“What a good shot, Major!” exclaimed Noreen, who had been quite excited.
“It was an easy one, for this rifle’s extremely accurate and the range was very short. I fired at the head, for if I had hit the body with such a big bullet there wouldn’t have been much dinner left for us. Now I think that we shall have to halt for a little time. I know that you must be eager to get back home and relieve your brother’s anxiety. But Badshah has been going for many hours on end and has not delayed to graze on the way, so it would be wise to give him a rest and a feed.”
“Yes, indeed,” said the girl. “He thoroughly deserves it.”
She was not unwilling that the time spent in Dermot’s company should be prolonged. It was a sweet and wonderful experience to be thus alone with him in the enchanted jungle.
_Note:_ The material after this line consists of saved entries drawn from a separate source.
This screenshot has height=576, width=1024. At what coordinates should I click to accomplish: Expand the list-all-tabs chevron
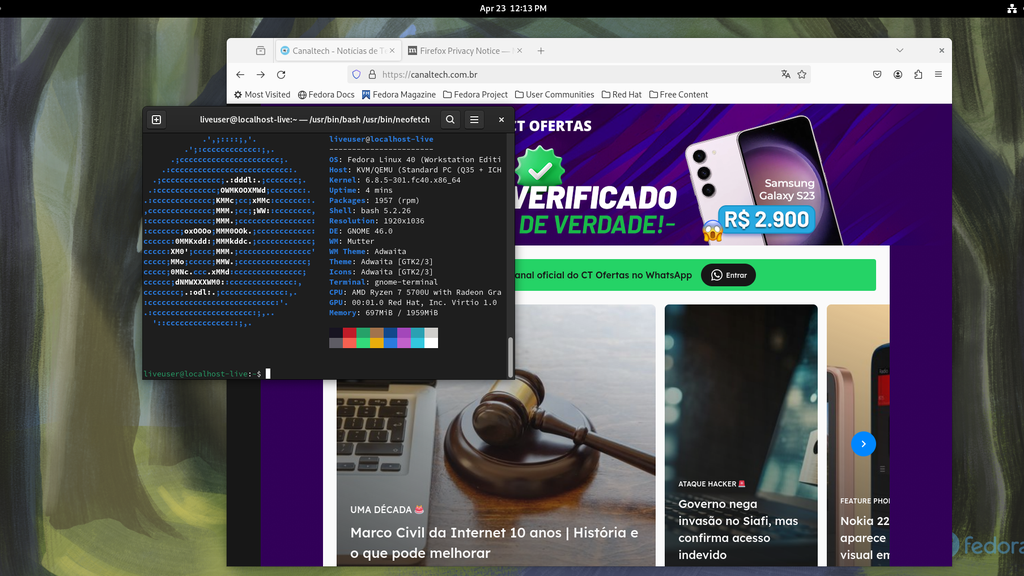pyautogui.click(x=901, y=50)
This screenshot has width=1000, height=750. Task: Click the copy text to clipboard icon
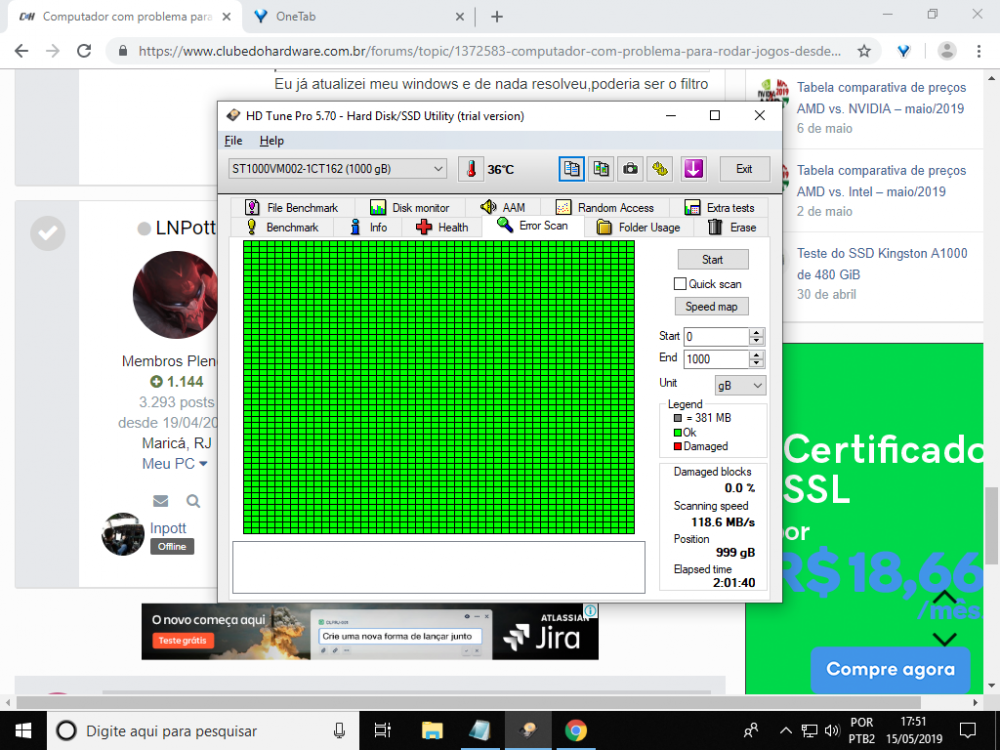click(x=571, y=169)
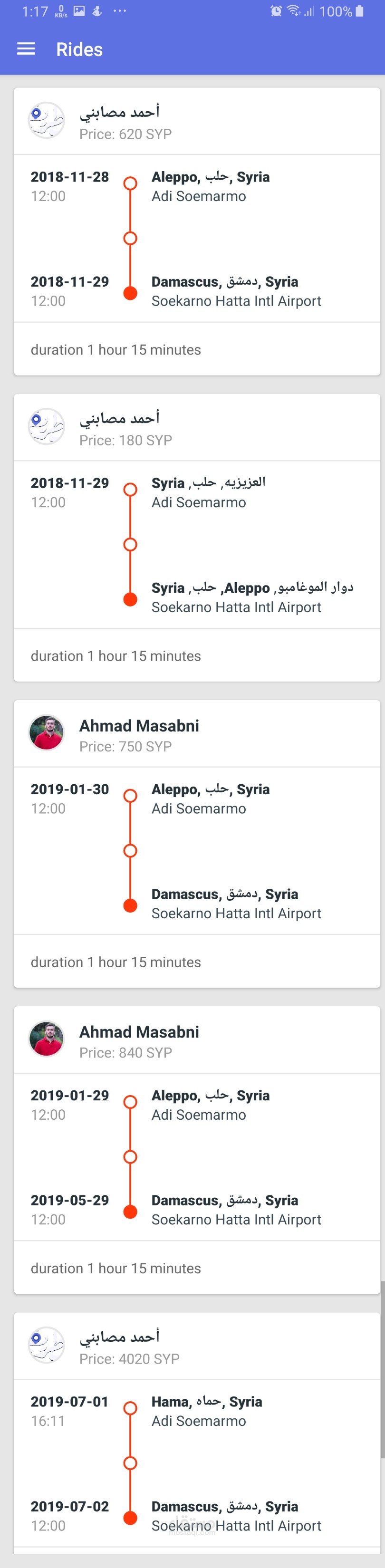Tap the alarm icon in the status bar
385x1568 pixels.
[276, 11]
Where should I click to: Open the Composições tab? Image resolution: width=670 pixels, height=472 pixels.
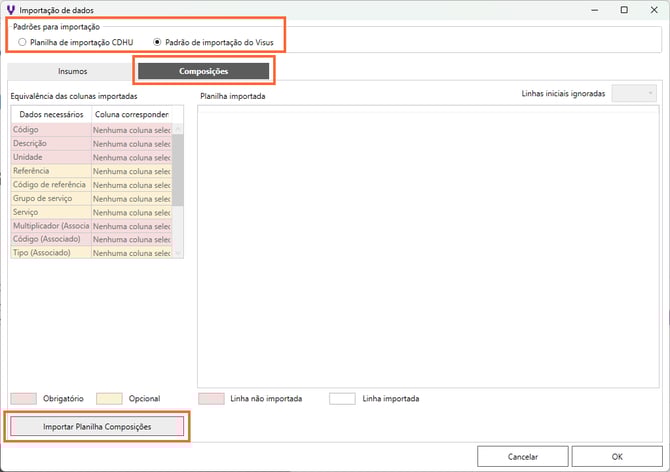[203, 72]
She had forgotten her fears; and the remembrance of her recent unpleasant adventure vanished in her present happiness. For she was subtly conscious of a new tenderness in his manner towards her.
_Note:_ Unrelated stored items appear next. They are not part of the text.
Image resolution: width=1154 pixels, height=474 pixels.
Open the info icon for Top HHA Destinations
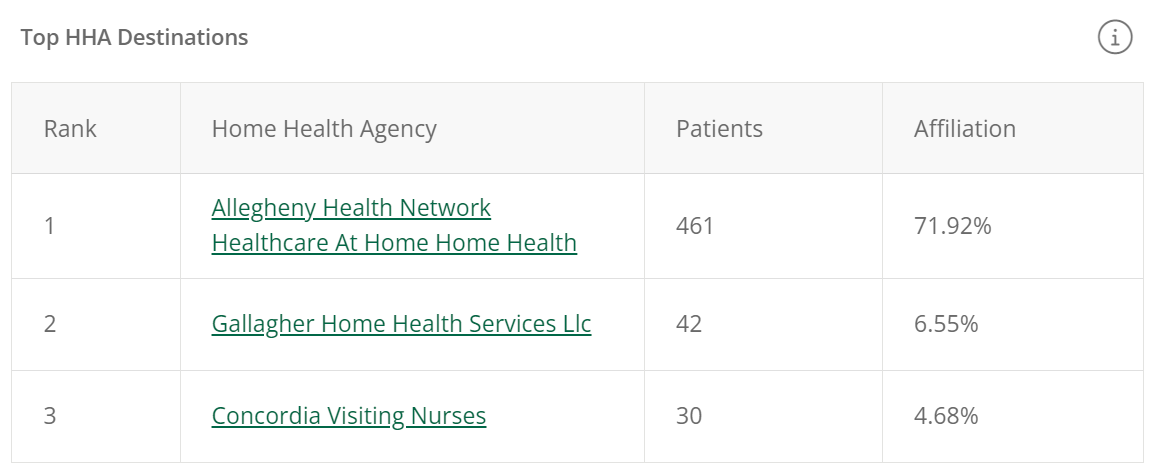point(1115,38)
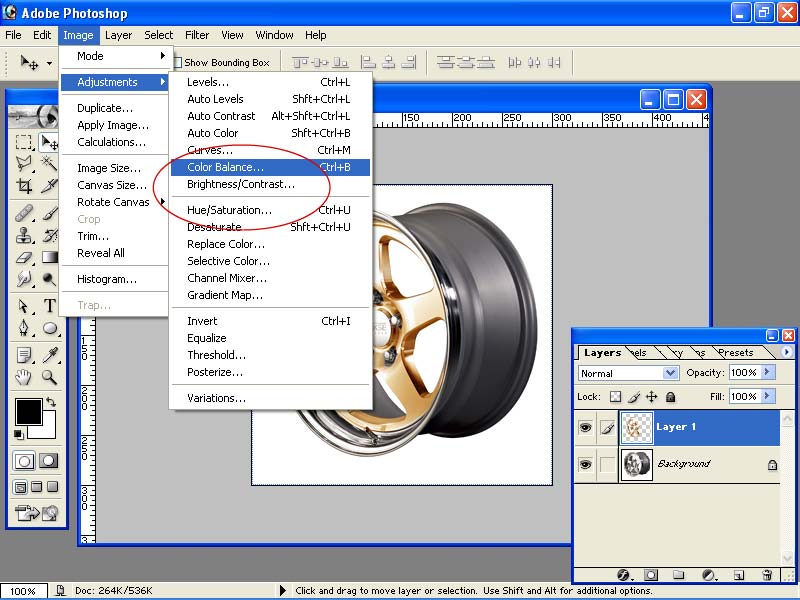Select the Crop tool
Screen dimensions: 800x600
[24, 186]

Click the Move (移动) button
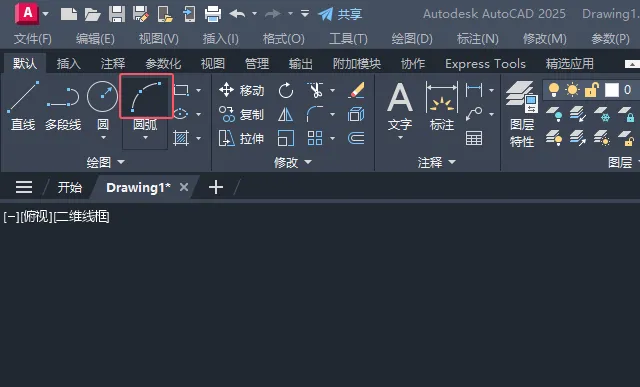pos(241,90)
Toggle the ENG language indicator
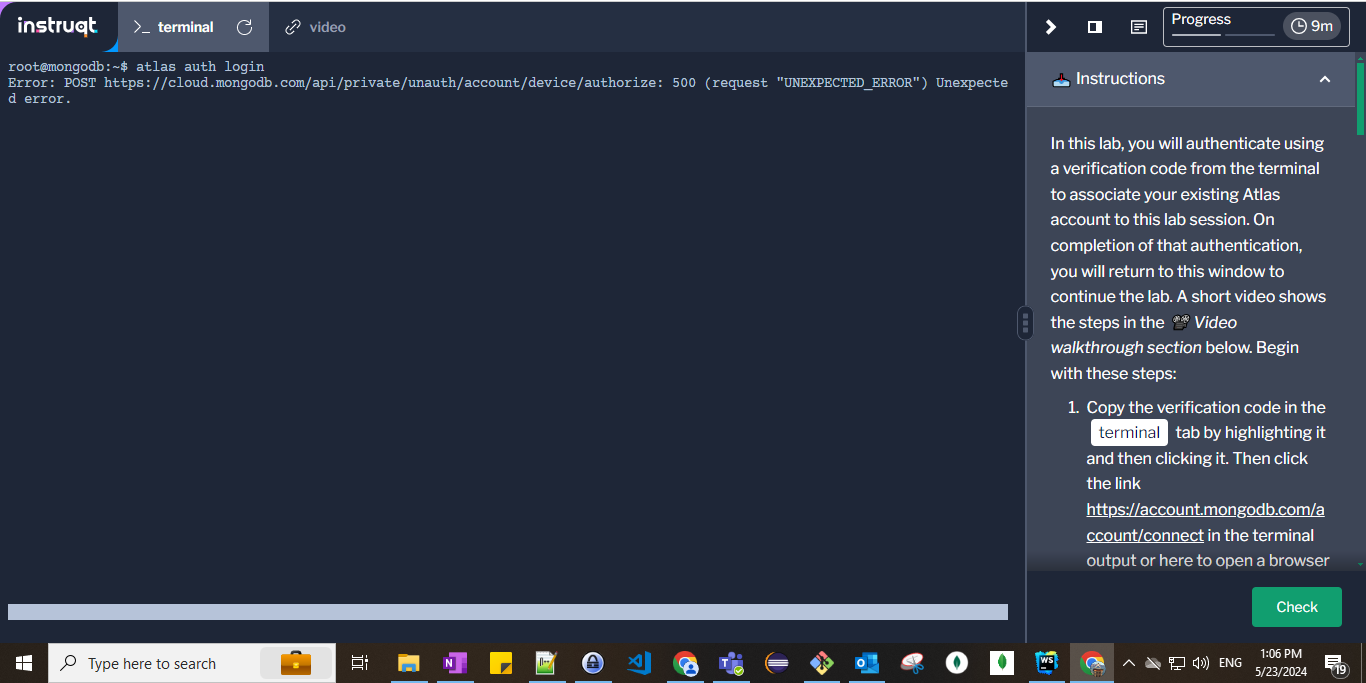The width and height of the screenshot is (1366, 683). click(1230, 662)
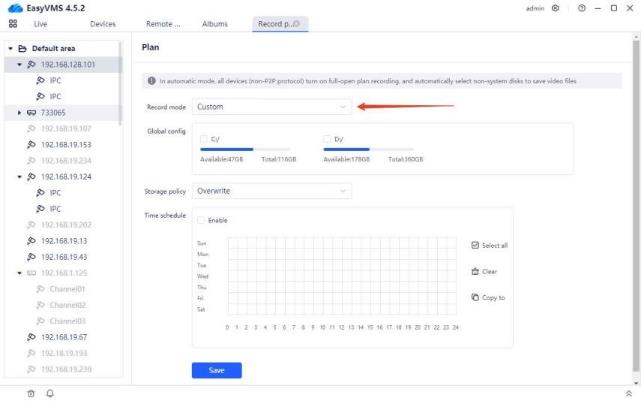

The elephant sank down, and Dermot dismounted and lifted the girl off carefully. Noreen felt herself blushing as he held her in his arms, and she was thankful that he did not look at her, but when he had put her down, busied himself in taking off Badshah’s pad and laying it on the ground. Unstrapping his blankets he spread one and rolled the other up as a pillow.
“Now please lie down on this, Miss Daleham,” he said. “A rest will do you good, too. I am going to turn cook and show you how we fare in the jungle.”
The girl took off her hat and was only too glad to stretch herself on the pad, which made a comfortable couch, for the emotions of the day had worn her out. She watched Dermot as he moved about absorbed in his task. From one pocket of the pad he took out a shallow aluminium dish and a small, round, convex iron plate. From another he drew a linen bag and a tin canister.
“You said that you would like tea, Miss Daleham,” he remarked. “Well, you shall have some presently.”
“Yes; but how can you make it?” she asked. “There’s no water in the jungle.”
“Plenty of it.”
“Are we near a stream, then?”
“No; the water is all round us, waiting for me to draw it off.”
The girl looked about her.
“What do you mean? I don’t see any. Where is the water?”
“Hanging from the trees,” he replied, laughing. “I’ll admit you into one of the secrets of the jungle. But first I want a fire.”
He gathered dried grass and sticks, cleared a space of earth and built three fires, two on the ground with a large lump of hard clay on either side of each, the third in a hole that he scraped out.
“To be consistent I ought to produce fire by rubbing two pieces of dried wood together, as they do in books of adventure,” he said, turning to the interested girl. “It can be done. I have seen natives do it; but it is a lengthy process and I prefer a match.”